O Petrolão se assemelha ao que vem ocorrendo nas regiões centro e sul da Itália, onde as máfias financiam políticos e controlam as administrações públicas. Em 2013, essas máfias teriam desviado cerca de 60 bilhões de euros. Nessa mesma linha, podemos reclassificar o Petrolão como um típico caso de máfia, bem como intitular políticos e suas legendas, doleiros e empreiteiros como mafiosos. Sem eufemismos. Não dá mais para relativizar a corrupção. É triste. O sistema político brasileiro está infestado de arranjos mafiosos, que pervertem o sentido da política. No caso da Itália, a União Europeia cobrou punições, pois defende que a corrupção “difama a credibilidade da classe política, além de ser um obstáculo para a afirmação da autoridade do Estado”.
É isso que já acontece no Brasil: há generalizada desconfiança na classe política e pouco reconhecimento do poder do Estado. Independente das cifras bilionárias que o Petrolão tenha desviado, o pior prejuízo que ele causa é aumentar a descrença do brasileiro num ambiente político honesto. Por consequência, passa-se a ideia equivocada de que todo o poder público é corrupto e ineficiente, logo, a solução seria a privatização. Daí esse escândalo também coloca em xeque o controle do Estado brasileiro sobre o próprio petróleo, uma das fontes energéticas mais cobiçadas do mundo.

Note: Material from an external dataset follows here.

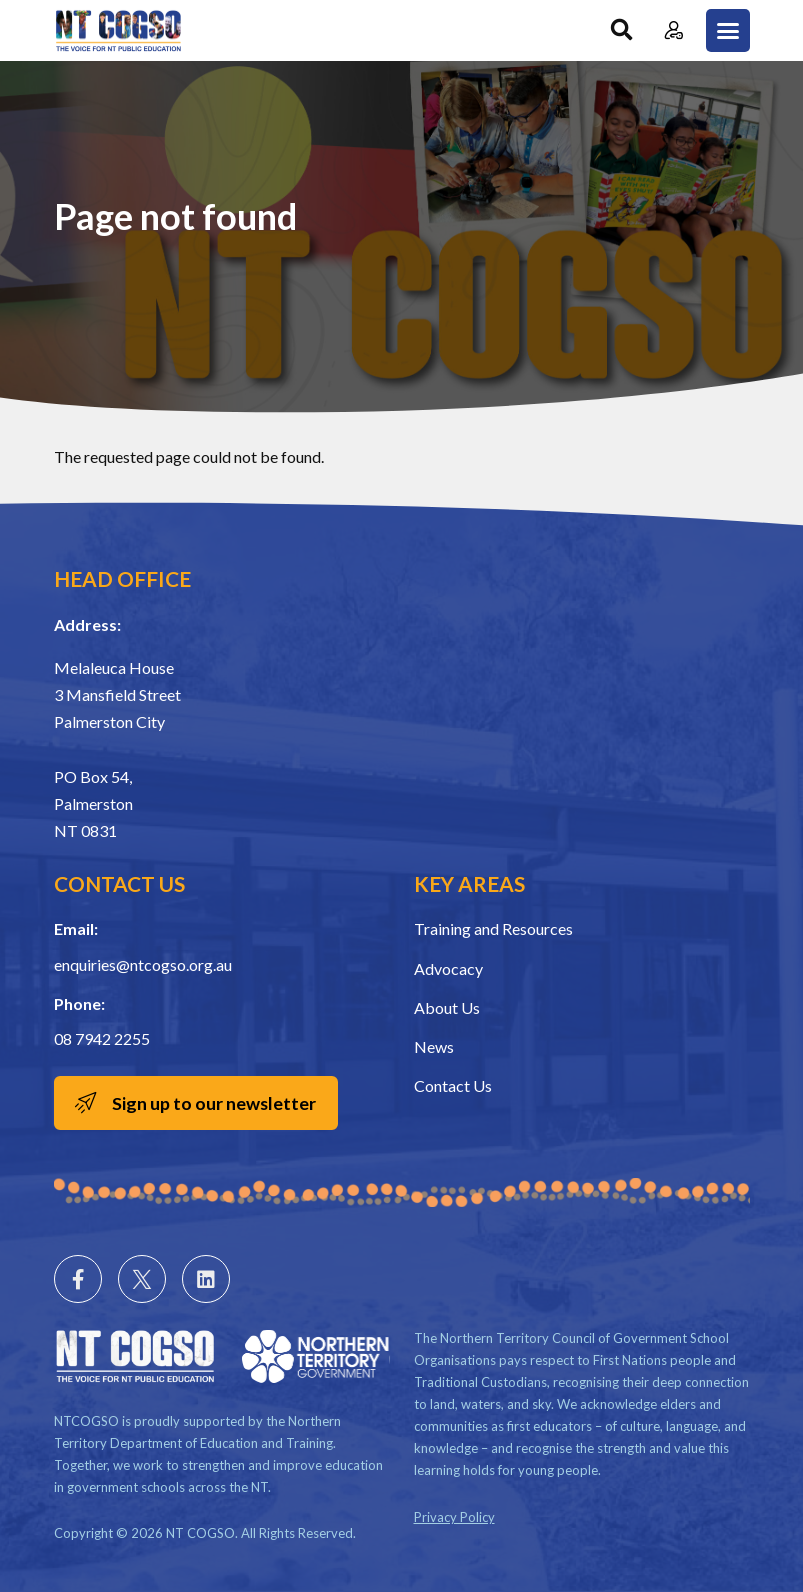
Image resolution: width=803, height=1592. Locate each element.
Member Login (674, 30)
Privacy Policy (454, 1517)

Da mesma forma que a política brasileira, a Petrobras tem tido seu sentido desvirtuado pela corrupção. A primeira deveria servir para promoção da justiça e alcance do bem comum da nação; a segunda foi sonhada para proporcionar a independência energética do país. Destarte, além de investigar e punir os envolvidos no Petrolão, o desfecho desse caso pode ser útil para reencontrar o verdadeiro sentido das coisas, o que é fundamental para a legitimidade do regime político e desenvolvimento econômico do Brasil.